Western blots and densitometry analyses of (A) aP2 and (B)Mest/peg1 proteins in adipocytes from mice fed a normal diet (control) and mice fed a HF diet and transduced with the aP2-GFP (aP2-GFP) or aP2-HO-1 untreated (aP2-HO-1) and treated with SnMP (+SnMP). Results are mean±SE; n=4; *p<0.05 vs. control; **p<0.05 vs. HF+aP2-GFP; ^#p<0.05 vs. HF+aP2-HO-1. Western blots and densitometry analyses of (C) Wnt10b, (D) Wnt5b and (E) β-catenin proteins in adipocytes from mice fed a normal diet (control) and mice fed a HF diet and transduced with the control vector aP2-GFP (aP2-GFP) or with the aP2-HO-1 (aP2-HO-1) untreated and treated with SnMP (+SnMP). Results are mean±SE; n=4; *p<0.05 vs. control; **p<0.05 vs. HF+aP2-GFP; ^#p<0.05 vs. HF+aP2-HO-1.

Figure 6

Proposed mechanisms underlying the adiposity lowering effect of adipocyte-specific upregulation of HO-1. Targeted overexpression of HO-1 to the adipocyte is sufficient to counteract the detrimental effects of high fat diet on body weight, adiposity and insulin sensitivity.

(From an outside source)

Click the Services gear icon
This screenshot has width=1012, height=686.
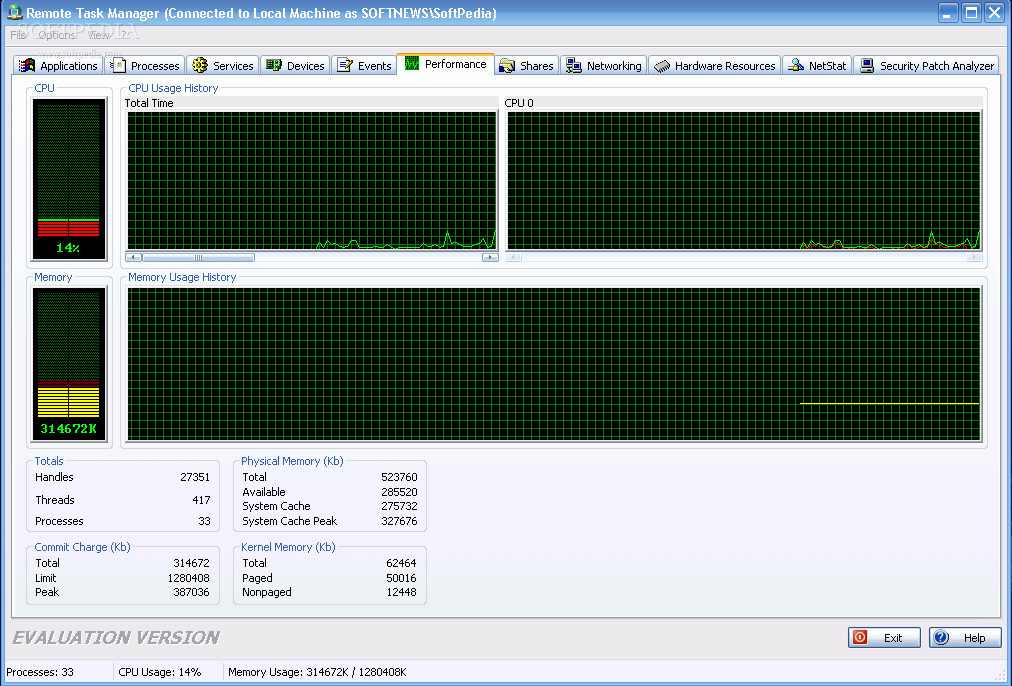200,65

Within the adipocyte, HO-1 suppresses adipocyte differentiation by decreasing expression of key regulators including PPARγ, E/CBPα, Peg1/Mest and aP2 leading to decreases in lipid accumulation and increases of pre-adipocytes and “healthy adipocytes” that produce cytoprotectiveadipokines such as adiponectin.